Three-dimensional printers are used as a cheap, fast way to build prototype parts. In a typical powder-based 3-D printing system, a thin layer of powder is spread over a platform and software directs an inkjet printer to deposit droplets of binder solution only where needed. The binder reacts with the powder to bind the particles together and create a 3-D object.

But glass powder doesn't readily absorb liquid, however, so the approach used with ceramic printing had to be radically altered. "We had to reformulate our approach for both powder and binder."said mechanical engineering graduate student Grant Marchelli.

(Left: two caged grass spheres) By adjusting the ratio of powder to liquid the team found a way to build solid parts out of powdered glass purchased from Spectrum Glass in Woodinville, Wash. Their successful formulation held together and fused when heated to the required temperature.

Glass is a material that can be transparent or opaque, but is distinguished as an inorganic material (which contains no carbon) that solidifies from a molten state without the molecules forming an ordered crystalline structure. Glass molecules remain in a disordered state, so glass is technically a super-cooled liquid rather than a true solid.

In an instance of new technology rediscovering and building on the past, Ganter (right) points out that 3-D printed glass bears remarkable similarities to pate de verre, a technique for creating glassware. In pate de verre, glass powder is mixed with a binding material such as egg white or enamel, placed in a mold and fired. The technique dates from early Egyptian times. With 3-D printing the technique takes on a modern twist.

As with its ceramics 3-D printing recipe, the Solheim lab is releasing its method of printing glass for general use. "By publishing these recipes without proprietary claims, we hope to encourage further experimentation and innovation within artistic and design communities," said Duane Storti, a UW associate professor of mechanical engineering and co-director of the Solheim Lab.

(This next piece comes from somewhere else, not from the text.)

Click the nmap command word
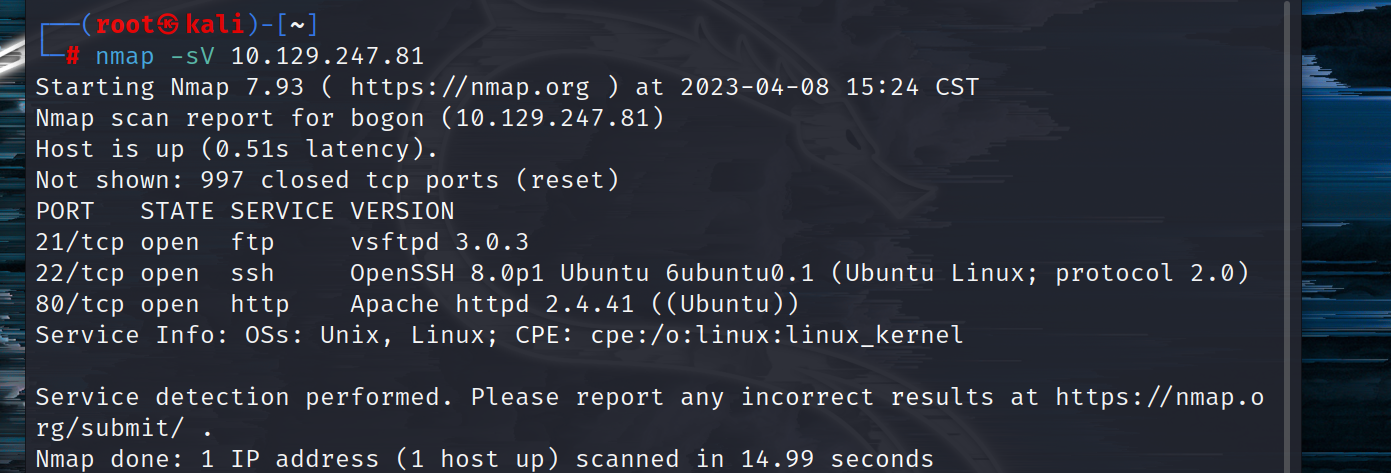 click(125, 56)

Artist Meghan Trainor, a graduate student in the UW's Center for Digital Arts and Experimental Media working at the Solheim Lab, was the first to use the new method to produce objects. "Creating kiln-fired glass objects from digital models gives my ideas an immediate material permanence... a key factor in my explorations of digital art forms," she said. "Moving from idea to design to printed part in such a short period of time creates an engaging iterative process where the glass objects form part of a tactile feedback loop."

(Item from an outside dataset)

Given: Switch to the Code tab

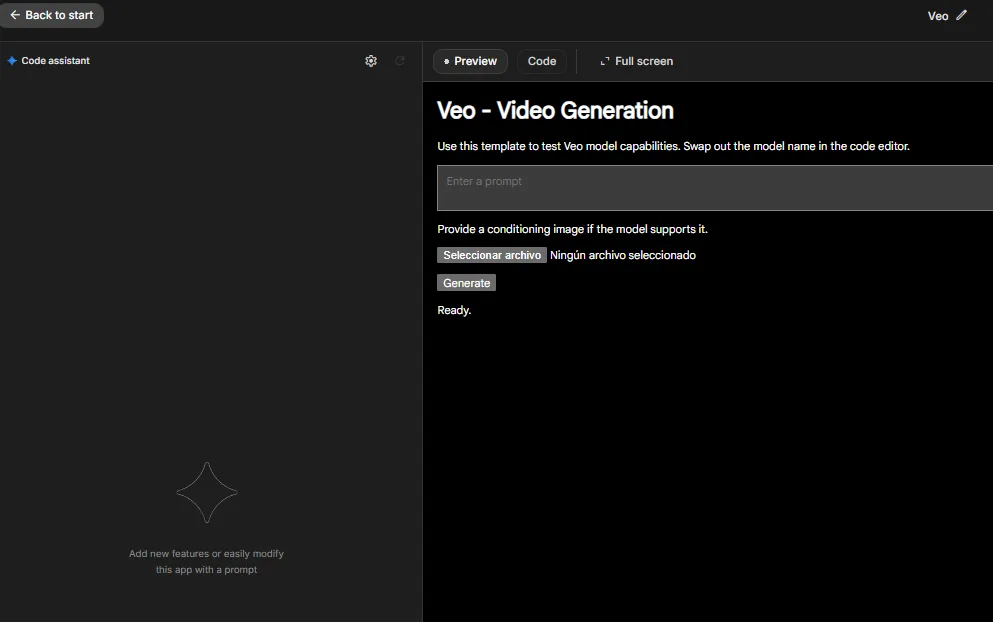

Ronald Rael, an assistant professor of architecture at University of California, Berkeley, has been working with the Solheim Lab to set up his own 3-D printer. He is now working on new kinds of ceramic bricks that can be used for evaporative cooling systems.

"3-D printing in glass has huge potential for changing the thinking about applications of glass in architecture," he said. "There was no good method of rapid prototyping in glass, so testing designs was an expensive, time-consuming process," adding that 3-D printing allows the insertion of different forms of glass to change the performance of the material at specific positions as required by the design.

The new method would also create a way to repurpose used glass for new functions, Ganter said seeing recycled glass as a low-cost material that can help bring 3-D printing within the budget of a broader community of artists and designers.

Seems that factories and manufacturing in future may be simply labs, or workshops, giving a totally new take on the concept of cottage industries.